The service acted on appropriate and accurate information.

  • Quality and operational information was used to ensure and improve performance. Performance information was combined with the views of patients. For example, a decision had been taken to stop offering the weight management service as the uptake had been so low and consideration of offering cervical cytology screening was being progressed.
  • Quality and sustainability were discussed in relevant meetings where all staff had sufficient access to information.
  • The service used performance information which was reported and monitored, and management and staff were held to account.
  • The service submitted data or notifications to external organisations as required.
  • There were robust arrangements in line with data security standards for the availability, integrity and confidentiality of patient identifiable data, records and data management systems.

Engagement with patients, the public, staff and external partners

The service involved patients, the public, staff and external partners to support high-quality sustainable services.

  • The service encouraged and heard views and concerns from the public, patients, staff and external partners and acted on them to shape services and culture. For example, the clinic took referrals from GPs, to deliver services that NHS GPs chose not to, or were unable to offer, such as ear syringing and travel immunisations unavailable on the NHS. Eighty-five referrals had been consulted with over the past year.
  • There was a transparent and collaborative approach by the staff and company director.
  • All staff were encouraged to attend learning events and to share their knowledge both internally and externally.
  • The service offered discounts to those travelling abroad to support charitable work and fundraising.

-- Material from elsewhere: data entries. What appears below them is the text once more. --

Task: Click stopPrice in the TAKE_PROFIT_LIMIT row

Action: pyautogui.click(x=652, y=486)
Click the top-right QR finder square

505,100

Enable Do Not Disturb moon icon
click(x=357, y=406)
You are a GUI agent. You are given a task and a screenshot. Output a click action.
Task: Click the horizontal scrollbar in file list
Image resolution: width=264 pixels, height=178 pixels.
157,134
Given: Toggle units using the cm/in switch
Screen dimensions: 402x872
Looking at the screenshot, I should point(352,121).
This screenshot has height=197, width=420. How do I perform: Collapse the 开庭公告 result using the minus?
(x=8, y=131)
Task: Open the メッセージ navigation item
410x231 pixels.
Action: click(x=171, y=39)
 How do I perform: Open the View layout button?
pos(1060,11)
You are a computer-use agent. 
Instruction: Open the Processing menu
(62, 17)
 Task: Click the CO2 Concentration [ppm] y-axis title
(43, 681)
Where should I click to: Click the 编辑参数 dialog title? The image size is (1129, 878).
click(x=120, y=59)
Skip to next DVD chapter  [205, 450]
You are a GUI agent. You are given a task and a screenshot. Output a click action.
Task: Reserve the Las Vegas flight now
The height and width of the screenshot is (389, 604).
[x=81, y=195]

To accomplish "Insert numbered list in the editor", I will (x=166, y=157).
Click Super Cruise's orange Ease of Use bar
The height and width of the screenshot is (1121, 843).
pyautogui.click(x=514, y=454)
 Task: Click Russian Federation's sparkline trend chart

Continuous improvement and innovation

There was evidence of systems and processes for learning, continuous improvement and innovation.

  • There was a focus on continuous learning and improvement.
  • The service made use of internal and external reviews of incidents
  • Learning was shared and used to make improvements.
  • There were systems to support improvement and innovation work. For example, introducing a mobile phlebotomy service for housebound clients.
  • There was a team vision to improve and increase the service offering such as cytology screening.
  • The practice manager was an accredited trainer and assessor and plans were being made to provide training opportunities for the local and wider health community.
  • Plans were in place to provide non-clinical work experience and apprenticeship programmes for young people.